We decline to find on this record and with these parties that the governmental agencies involved have the right to cut off defendant's funding because its facility is in a multi-family zone. To find that this case is not moot because funding can be terminated would be to adjudicate defendant's rights on issues not made, raised or briefed.
Gober v. Colonial Pipeline Co., 228 Ga. 668
, 670 (187 SE2d 275
) (1972), held: "This court will upon its own motion dismiss an appeal where it affirmatively appears that . . . a decision would be of no benefit to the complaining party. Mooney v. Mooney, 200 Ga. 395 (37 SE2d 195)

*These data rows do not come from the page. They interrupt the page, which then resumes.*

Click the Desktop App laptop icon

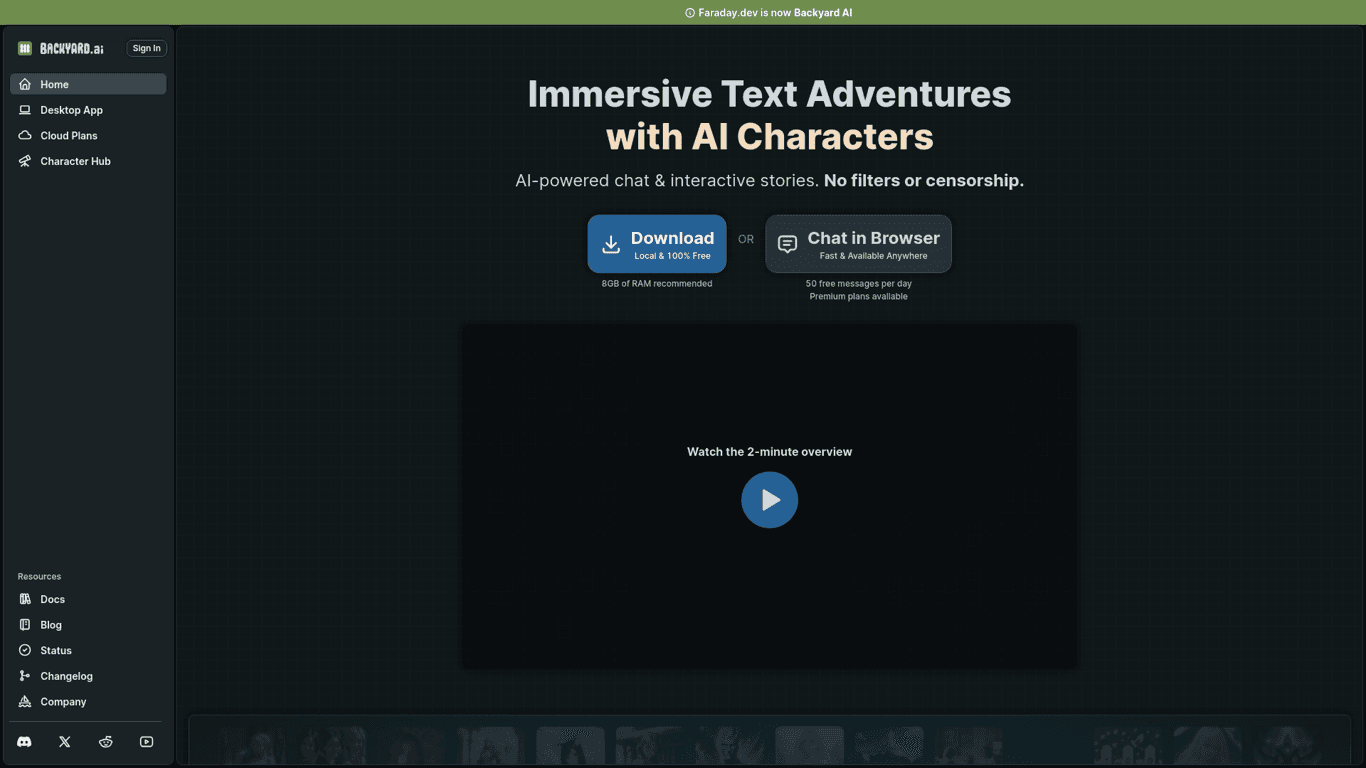point(25,110)
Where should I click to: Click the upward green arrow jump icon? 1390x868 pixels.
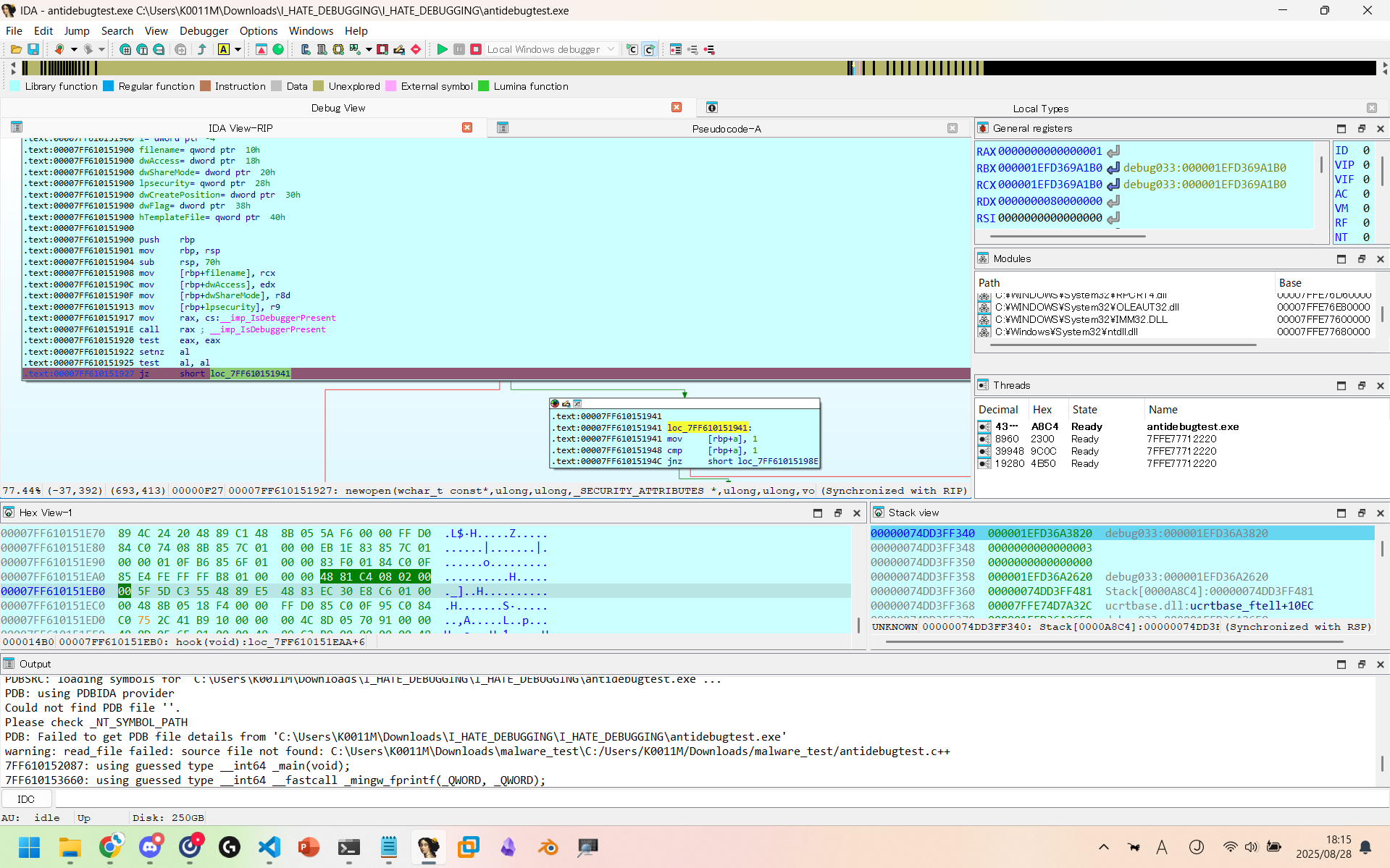click(202, 49)
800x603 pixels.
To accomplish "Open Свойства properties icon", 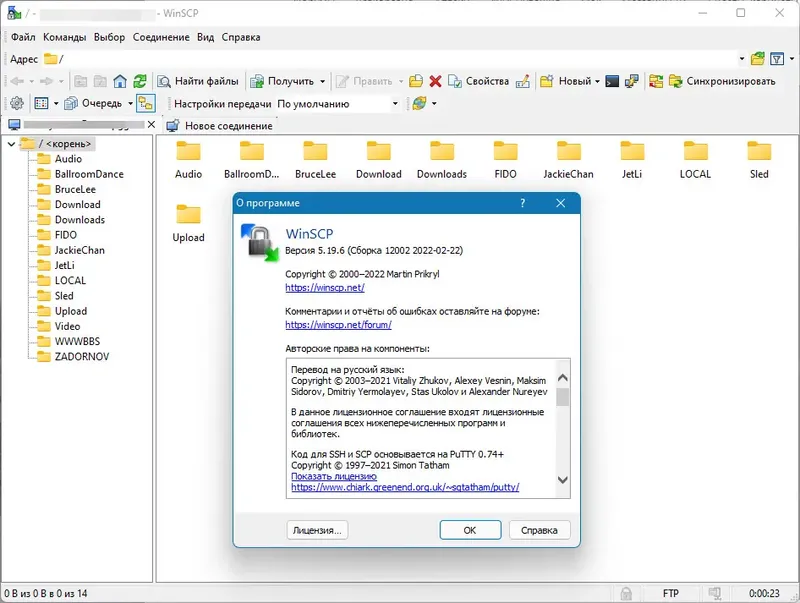I will (x=479, y=81).
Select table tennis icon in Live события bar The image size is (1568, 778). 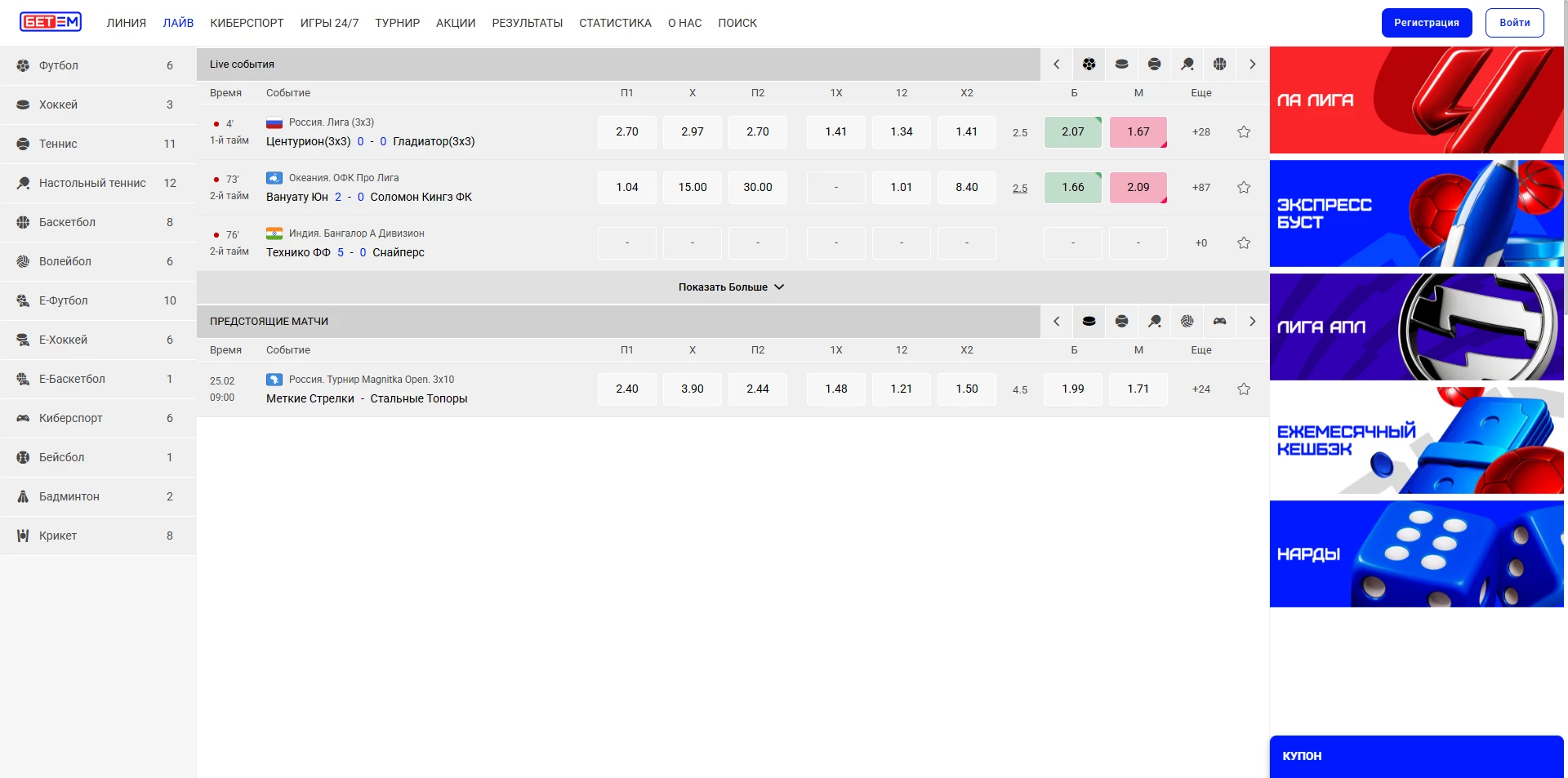[x=1187, y=64]
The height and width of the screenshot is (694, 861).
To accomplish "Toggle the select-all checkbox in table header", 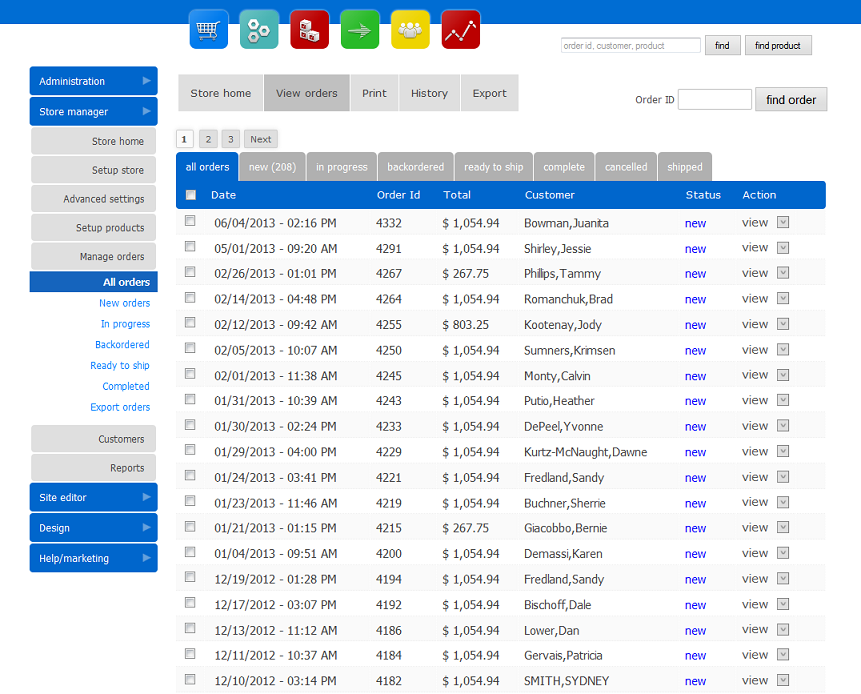I will [x=191, y=195].
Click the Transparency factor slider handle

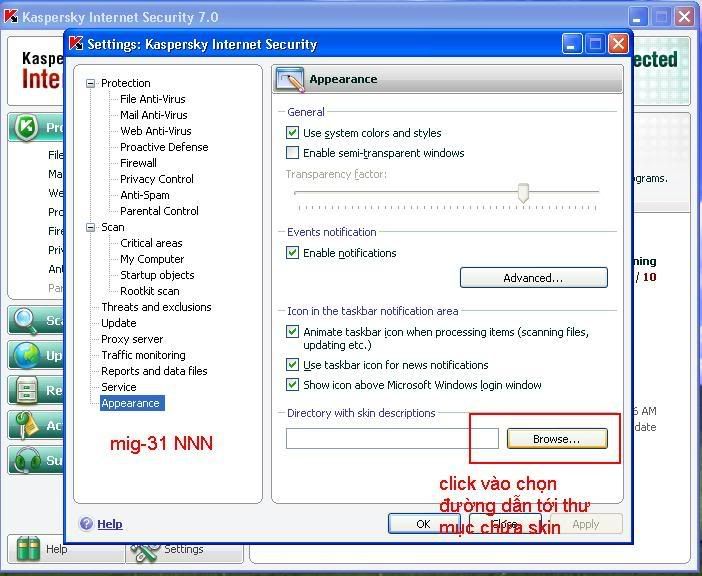point(522,192)
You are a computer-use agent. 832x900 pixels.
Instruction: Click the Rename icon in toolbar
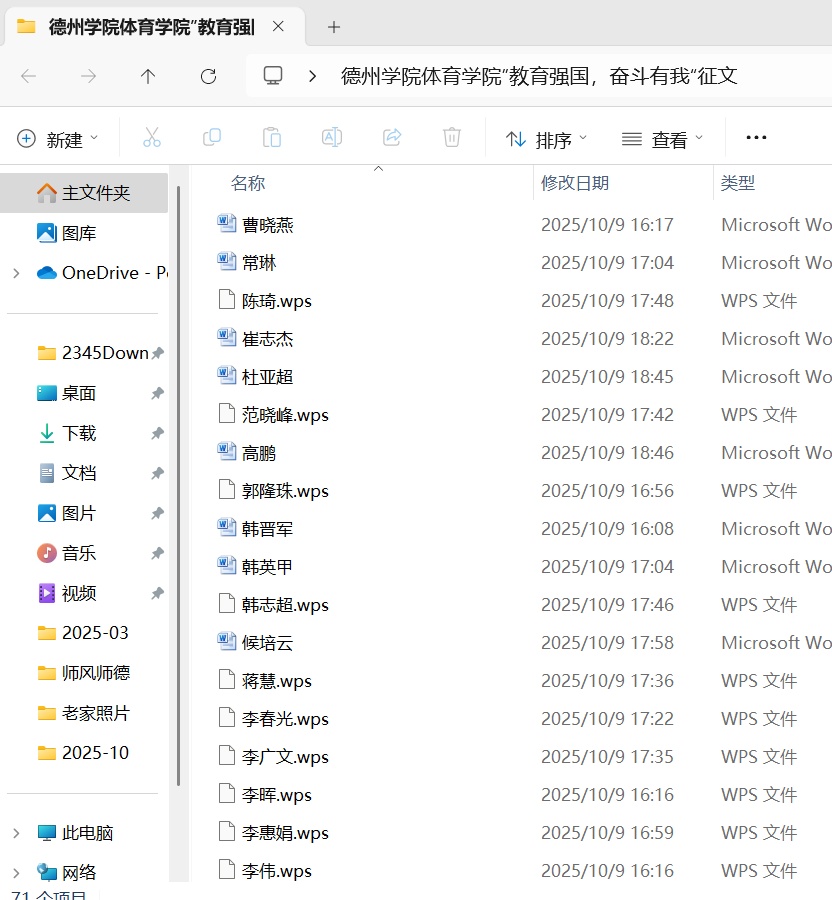tap(332, 138)
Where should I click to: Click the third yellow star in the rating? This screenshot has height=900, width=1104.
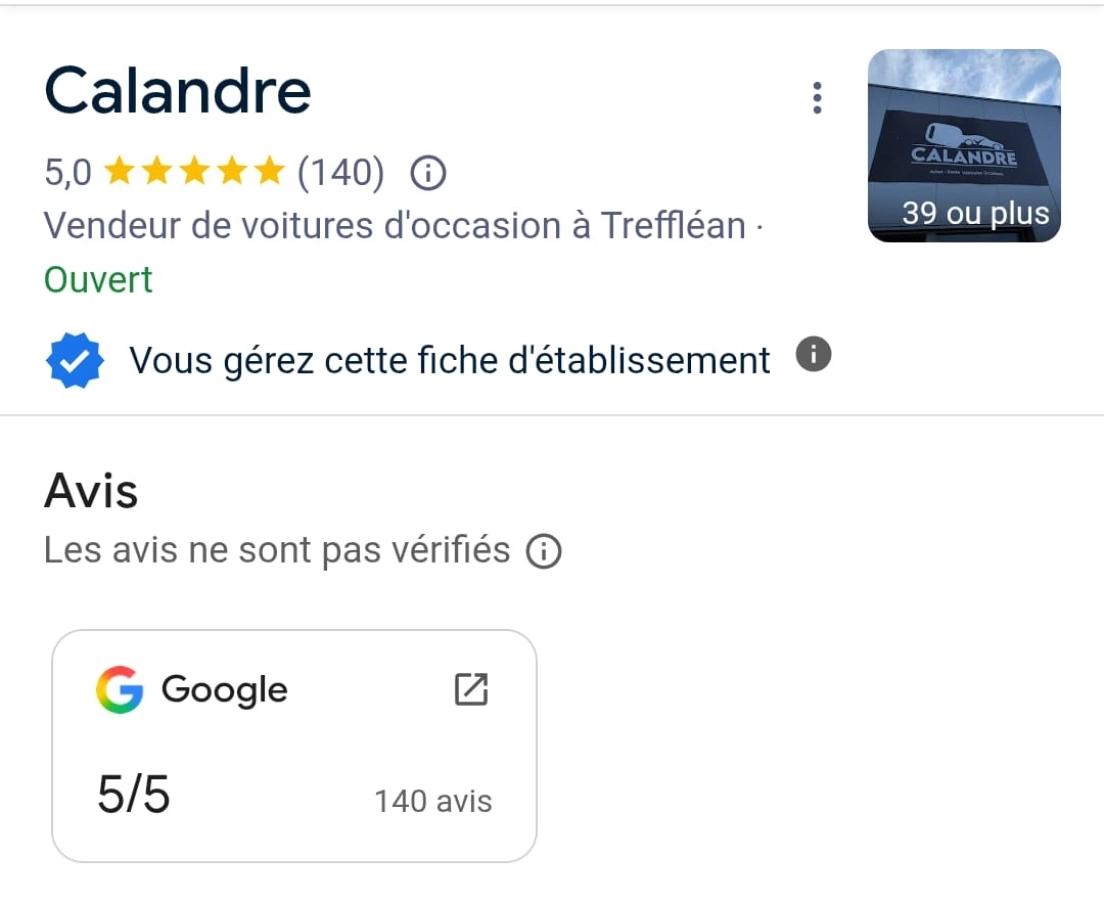195,171
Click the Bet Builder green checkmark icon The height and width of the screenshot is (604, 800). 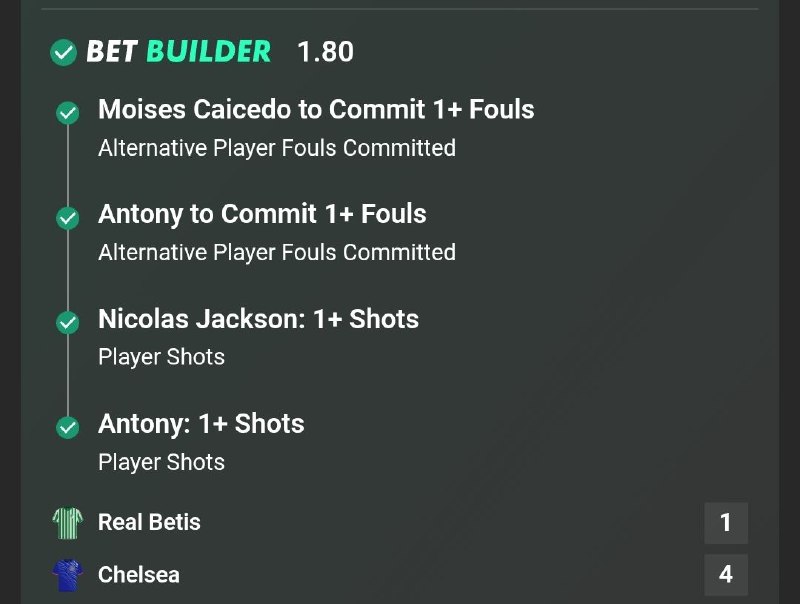coord(63,52)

. . . The fact that the appellants might possibly derive some future benefit from a favorable adjudication on an abstract question . . . will not require this court to retain and decide the case. Abernathy v. Dorsey, 189 Ga. 72 (5 SE2d 39)
." See also Board of Comm. of Walton County v. Dept. of Public Health, 229 Ga. 173 (2) (190 SE2d 39) (1972)
. The cases of Nix v. State, 233 Ga. 73 (209 SE2d 597) (1974)
, and Newman v. Smith, 217 Ga. 465 (2) (123 SE2d 305) (1961)
, are distinguishable.
We find the issues in this case to be moot.
Sanis, Glover & Gentry, Irma B. Glover, David P. Hartin, for appellee.